[start of PROVIDED MATERIAL]
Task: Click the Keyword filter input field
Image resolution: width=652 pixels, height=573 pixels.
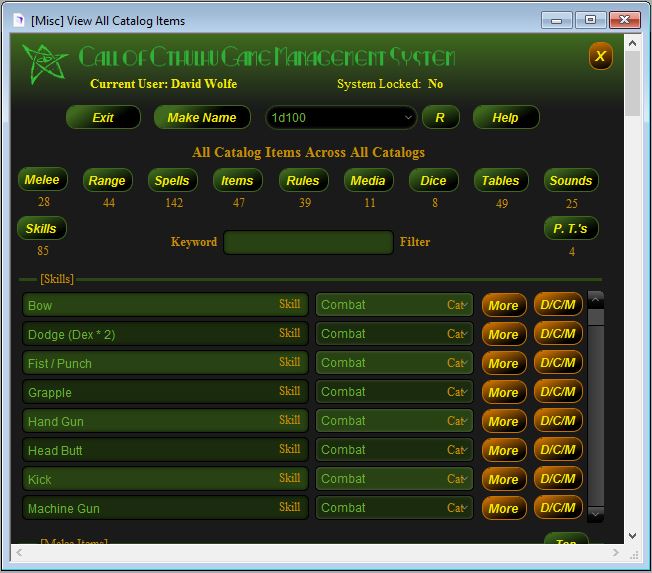Action: [x=308, y=242]
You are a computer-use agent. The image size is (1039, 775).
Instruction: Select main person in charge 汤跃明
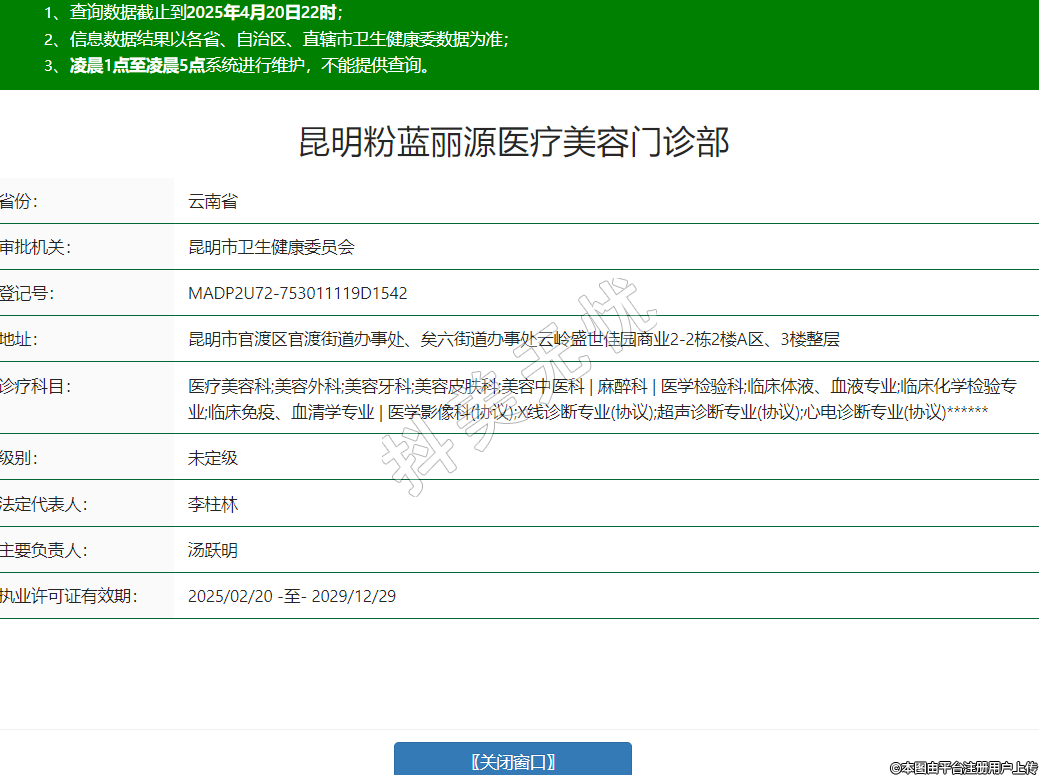click(x=213, y=550)
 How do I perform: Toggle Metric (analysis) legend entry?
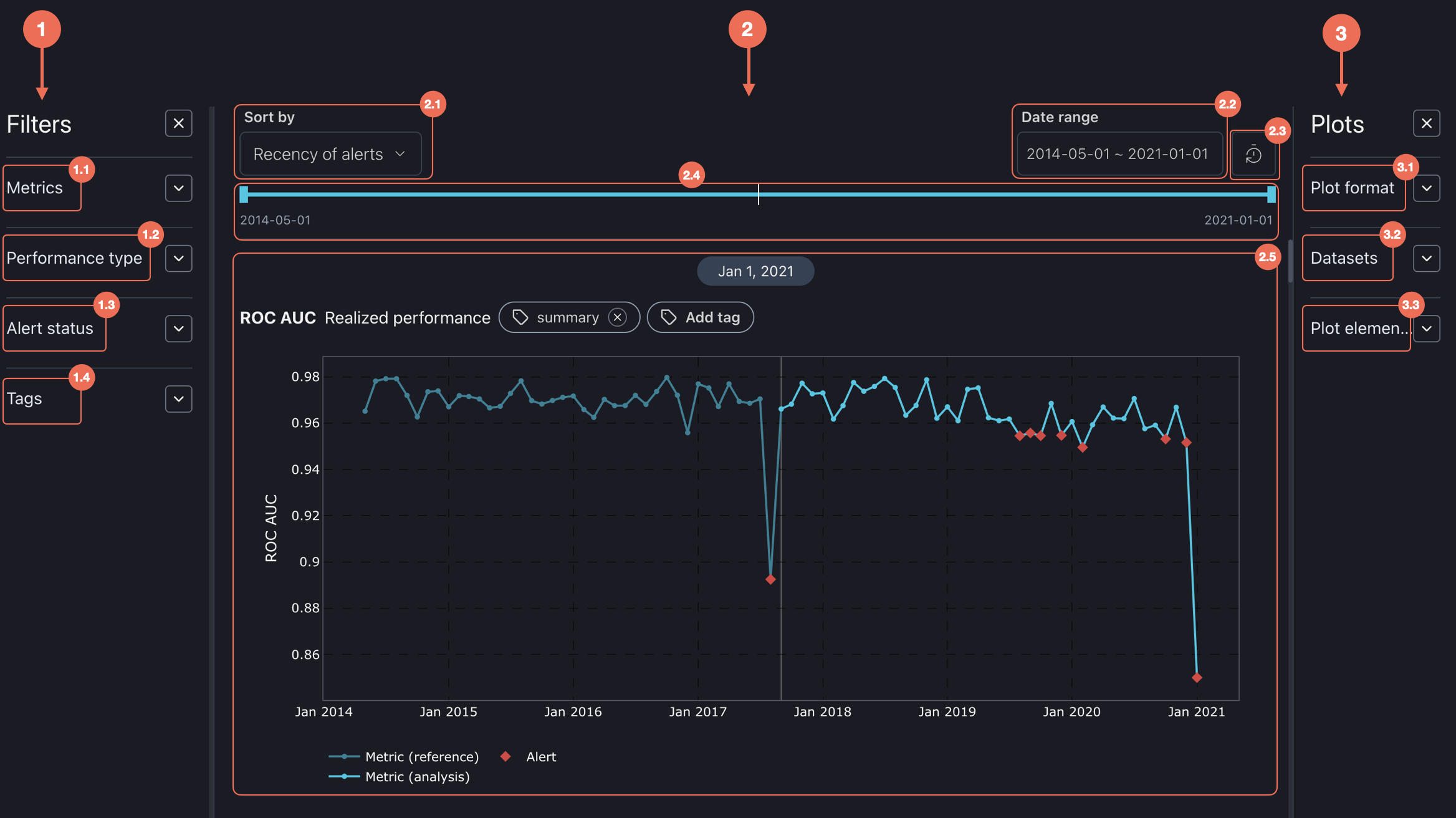[417, 777]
[end of PROVIDED MATERIAL]
■ **EXERCISE INSTRUCTIONS**: Reproduce every entry above word for word, with the pictures omitted.

■ **IN RESPONSE**:
Task: Click the Keyword filter input field
Image resolution: width=652 pixels, height=573 pixels.
Action: [x=308, y=242]
You are a computer-use agent. The image size is (1039, 775).
Instruction: Select main person in charge 汤跃明
click(x=213, y=550)
 How do I perform: Toggle Metric (analysis) legend entry?
[417, 777]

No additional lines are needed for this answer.